Als Botschafterin von Ducati durfte Christa Rigozzi ein neues Modell testen.

Sieben Mal hat Michael Schuhmacher in Imola gewonnen, wo bis 2006 der Grand Prix von San Marino ausgetragen wurde. Jetzt wagte sich eine ehemalige Schönheitskönigin auf dieselbe Formel-1-Strecke - allerdings mit einem Töff. Die begeisterte Ducati-Anhängerin Christa Rigozzi fuhr zum ersten Mal auf einer Rennbahn. «Ich hatte sehr viel Respekt. Aber ich brauche das Adrenalin und will unbedingt wieder hingehen», sagt die Miss Schweiz 2006 zu SI online. Ein mächtiger Kick verschaffte der 30-Jährigen wohl auch das Wetter: Es regnete in Strömen.

So zeigte der Tacho in den ersten paar Runden nur gerade mal bis 70 Kilometer pro Stunde an. «Ich bin schon sehr vorsichtig gefahren», sagt sie. Es lag aber nicht nur am Wetter - 1994 verunfallten auf genau dieser Strecke an einem einzigen Wochenende gleich zwei Formel-1-Piloten tödlich. In einer der Todeskurven sammelte sich so viel Regenwasser an, dass Christa Rigozzi lieber die Bremse zog. «Ich kannte die Strecke ja erst nur von der Karte. Aber nach jeder Runde habe ich mehr Vertrauen gefasst und das Tempo erhöht.» 

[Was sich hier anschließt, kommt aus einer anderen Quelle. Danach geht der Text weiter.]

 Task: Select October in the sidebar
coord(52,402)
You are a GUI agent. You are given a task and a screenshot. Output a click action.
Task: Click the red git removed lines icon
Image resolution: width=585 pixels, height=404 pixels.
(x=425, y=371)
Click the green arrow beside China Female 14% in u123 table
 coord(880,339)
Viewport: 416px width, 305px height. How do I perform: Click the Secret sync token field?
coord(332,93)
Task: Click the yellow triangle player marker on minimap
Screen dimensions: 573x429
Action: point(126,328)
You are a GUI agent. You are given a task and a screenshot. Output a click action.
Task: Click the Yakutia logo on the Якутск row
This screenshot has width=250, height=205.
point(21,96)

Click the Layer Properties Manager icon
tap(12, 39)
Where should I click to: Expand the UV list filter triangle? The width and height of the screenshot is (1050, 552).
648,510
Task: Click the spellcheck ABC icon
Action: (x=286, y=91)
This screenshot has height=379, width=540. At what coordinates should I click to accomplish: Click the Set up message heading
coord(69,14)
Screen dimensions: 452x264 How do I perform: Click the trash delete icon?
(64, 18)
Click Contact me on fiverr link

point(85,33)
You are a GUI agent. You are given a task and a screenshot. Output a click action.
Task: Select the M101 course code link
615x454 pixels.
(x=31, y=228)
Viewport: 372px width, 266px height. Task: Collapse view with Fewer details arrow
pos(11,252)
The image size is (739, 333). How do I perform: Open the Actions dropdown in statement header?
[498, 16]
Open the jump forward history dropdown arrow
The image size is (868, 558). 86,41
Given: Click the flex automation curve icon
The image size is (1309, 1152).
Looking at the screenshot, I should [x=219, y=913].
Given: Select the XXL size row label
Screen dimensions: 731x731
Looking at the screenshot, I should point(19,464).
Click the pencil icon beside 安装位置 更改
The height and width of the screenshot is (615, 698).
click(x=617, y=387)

Für ein Rennen sei sie aber noch lange nicht bereit, dafür fehle ihr einfach die Übung. Das Fahren auf einer Rennstrecke sei denn auch ganz anders als auf öffentlichen Strassen. Tipps dafür bekam sie von Rolf Biland. Der siebenfache Weltmeister im Seitenwagenfahren erklärte ihr, worauf sie achten muss. «Ich war weit und breit die einzige Frau. Und ich bekam so viele Komplimente», sagt sie stolz. Bereits jetzt organisiert sie wieder ein Training. Und hofft, dass beim nächsten Mal der Boden trocken ist. Dann gibt sie nämlich erst richtig Gas.